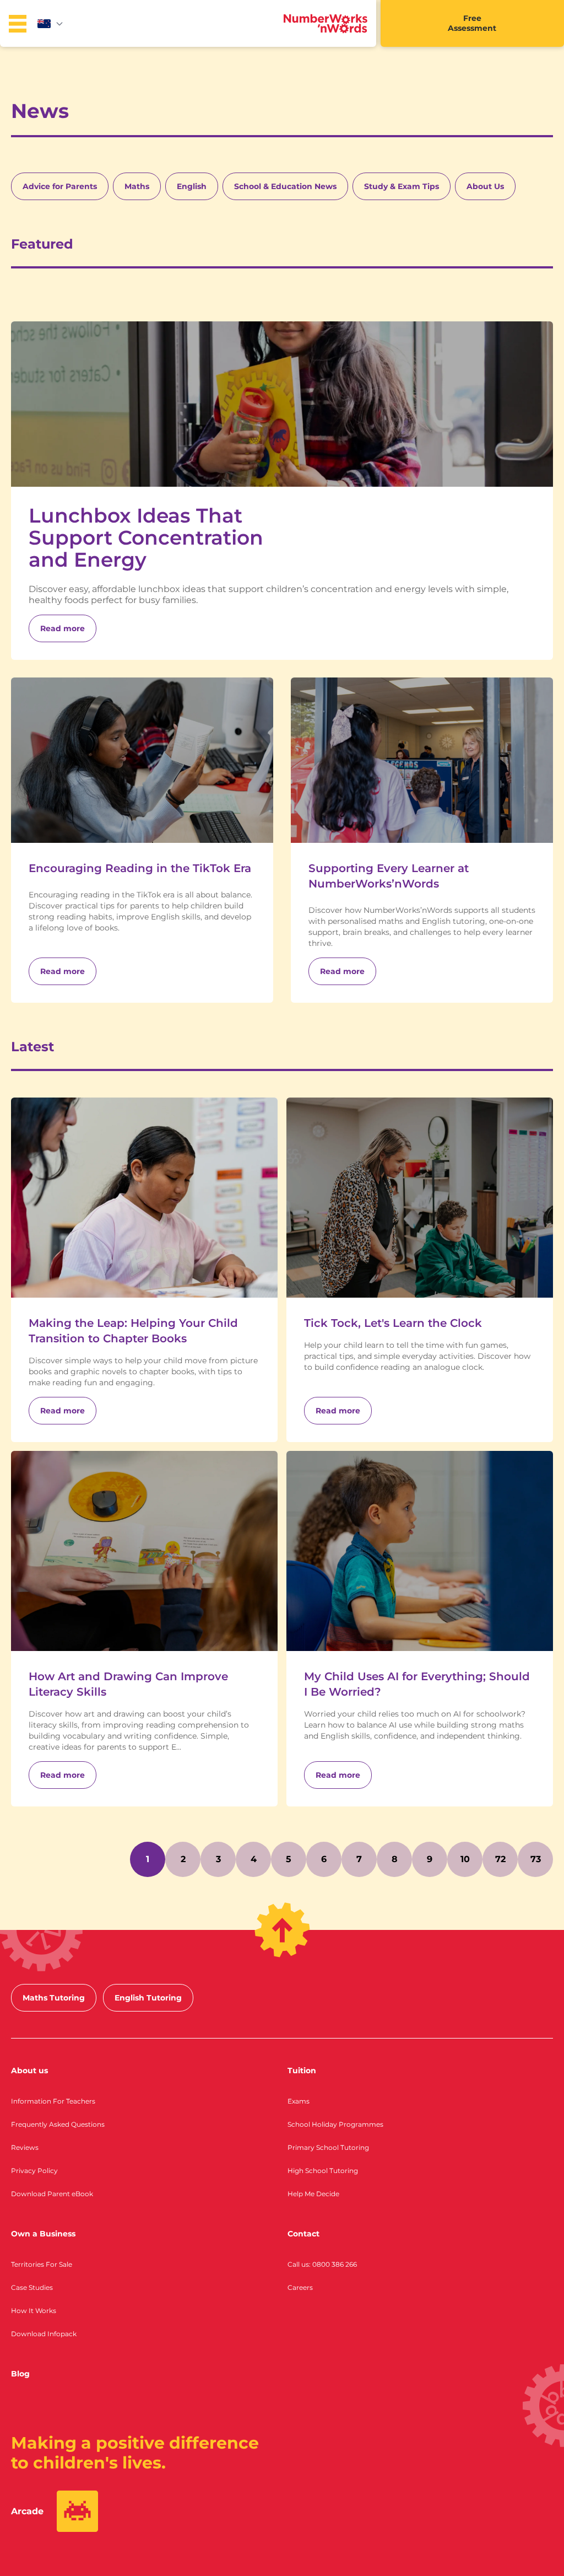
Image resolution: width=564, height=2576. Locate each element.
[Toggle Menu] (17, 24)
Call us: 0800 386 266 (322, 2264)
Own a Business (43, 2234)
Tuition (302, 2070)
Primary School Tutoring (328, 2147)
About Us (485, 186)
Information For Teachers (53, 2101)
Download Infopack (44, 2334)
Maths (136, 186)
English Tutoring (148, 1998)
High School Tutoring (323, 2170)
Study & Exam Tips (401, 186)
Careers (300, 2287)
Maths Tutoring (54, 1998)
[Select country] (50, 24)
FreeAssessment (472, 23)
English (192, 186)
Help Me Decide (313, 2194)
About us (29, 2070)
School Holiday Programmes (335, 2124)
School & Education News (285, 186)
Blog (20, 2374)
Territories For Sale (41, 2264)
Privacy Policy (34, 2170)
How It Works (33, 2310)
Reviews (25, 2147)
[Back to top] (282, 1929)
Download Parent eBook (52, 2194)
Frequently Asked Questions (58, 2124)
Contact (303, 2234)
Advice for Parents (60, 186)
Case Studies (32, 2287)
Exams (299, 2101)
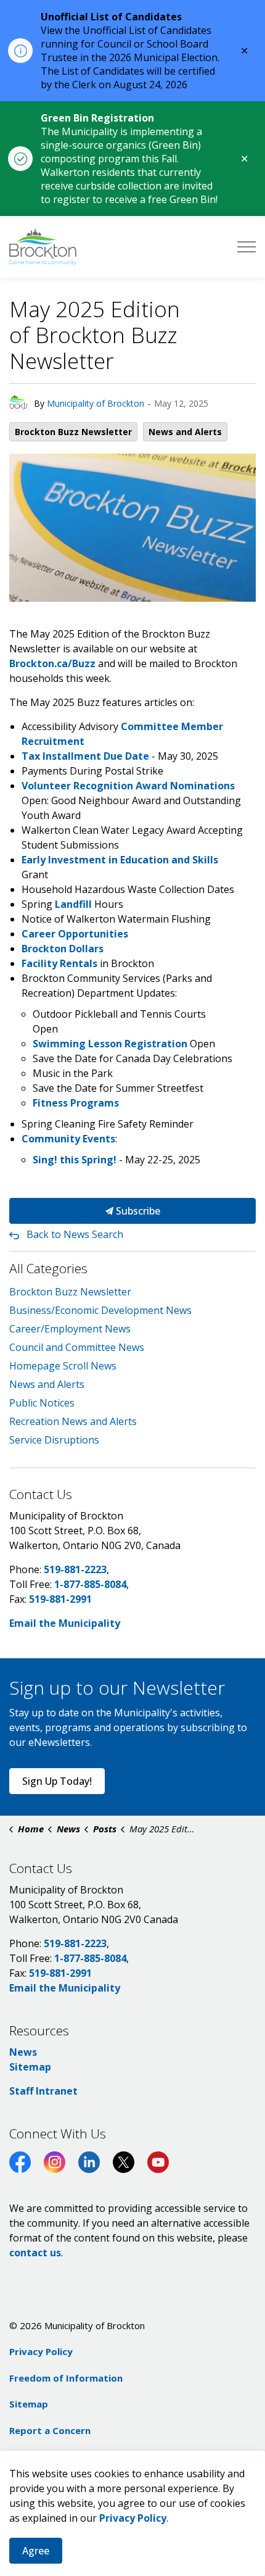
---*---
**Description of the task**. Scan the entries above for the word "Download". Report the lines that hold it.

**Answer to this problem**.
Download Infopack (44, 2334)
Download Parent eBook (52, 2194)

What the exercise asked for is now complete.